— TO DO —
Word for word, copy the lines from the one with "Image resolution: width=1024" to the last line of the data below, counting both, and keep every picture out.

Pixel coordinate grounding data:
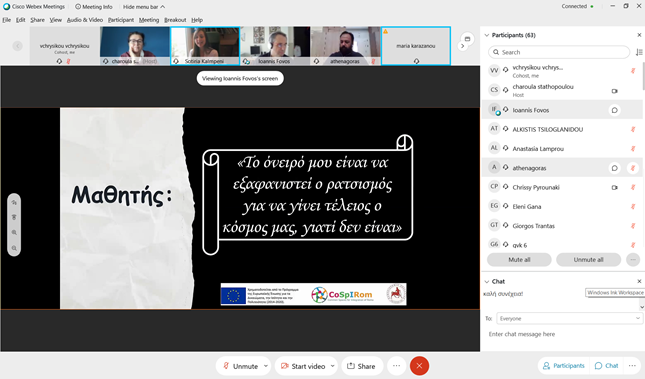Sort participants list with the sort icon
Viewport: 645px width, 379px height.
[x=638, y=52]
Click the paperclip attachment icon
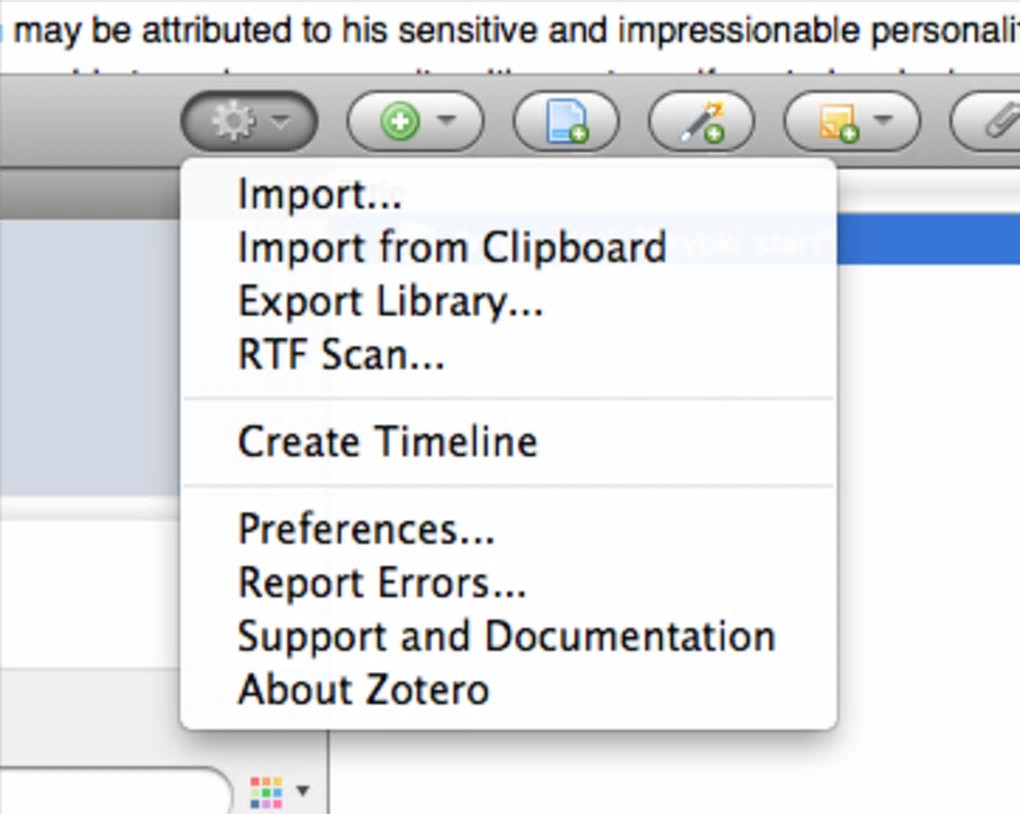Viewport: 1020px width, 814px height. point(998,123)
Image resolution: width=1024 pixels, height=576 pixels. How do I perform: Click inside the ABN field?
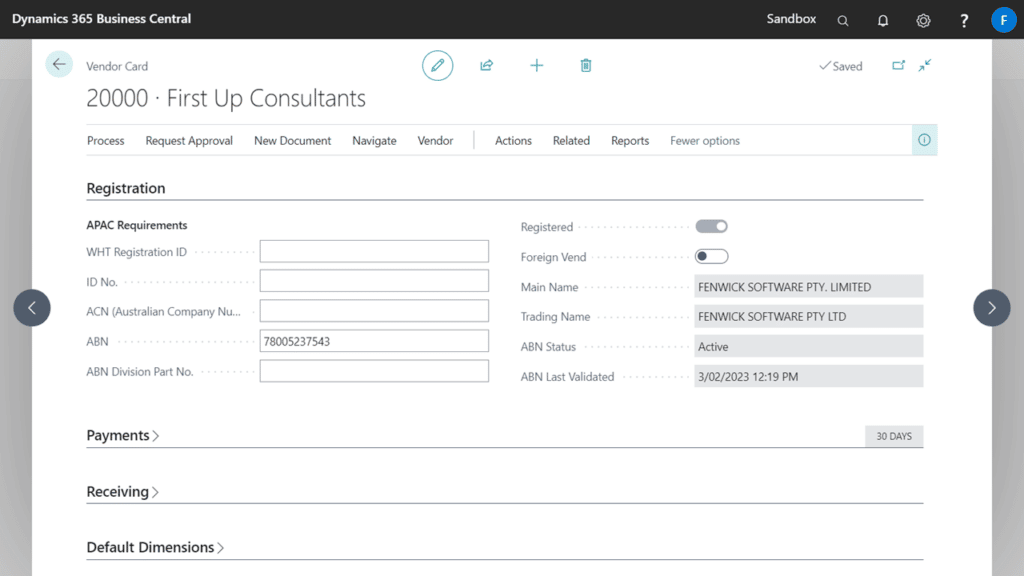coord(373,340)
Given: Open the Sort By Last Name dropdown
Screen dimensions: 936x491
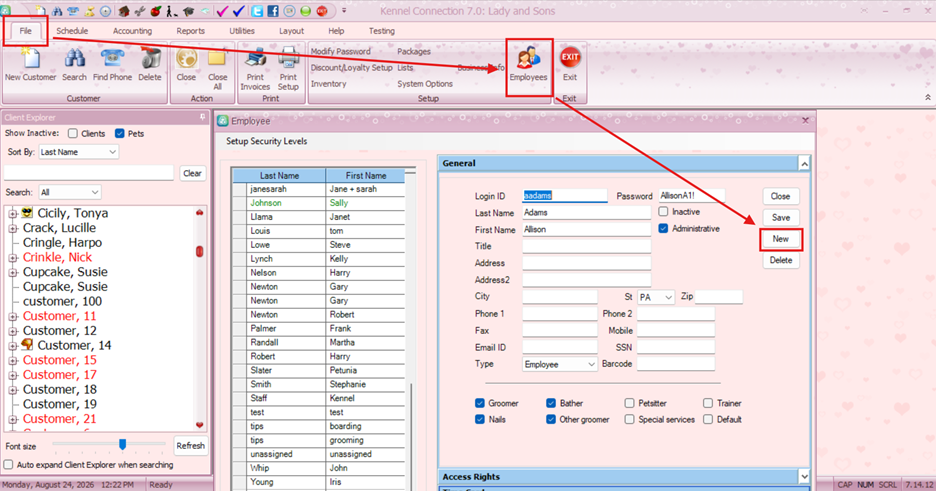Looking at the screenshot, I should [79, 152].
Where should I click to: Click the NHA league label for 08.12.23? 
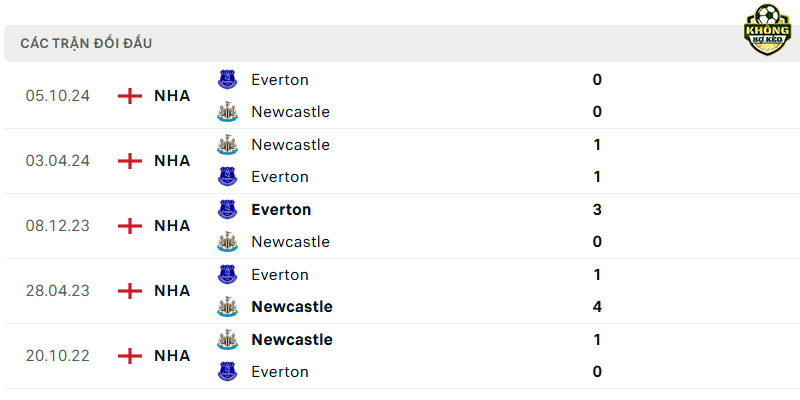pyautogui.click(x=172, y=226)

— EXERCISE OUTPUT —
Image resolution: width=1024 pixels, height=576 pixels. How do I perform: Click inside the ABN field?
coord(373,340)
Given: Open the Sort By Last Name dropdown
Screen dimensions: 936x491
Looking at the screenshot, I should [79, 152].
Where should I click to: Click the NHA league label for 08.12.23? 
pyautogui.click(x=172, y=226)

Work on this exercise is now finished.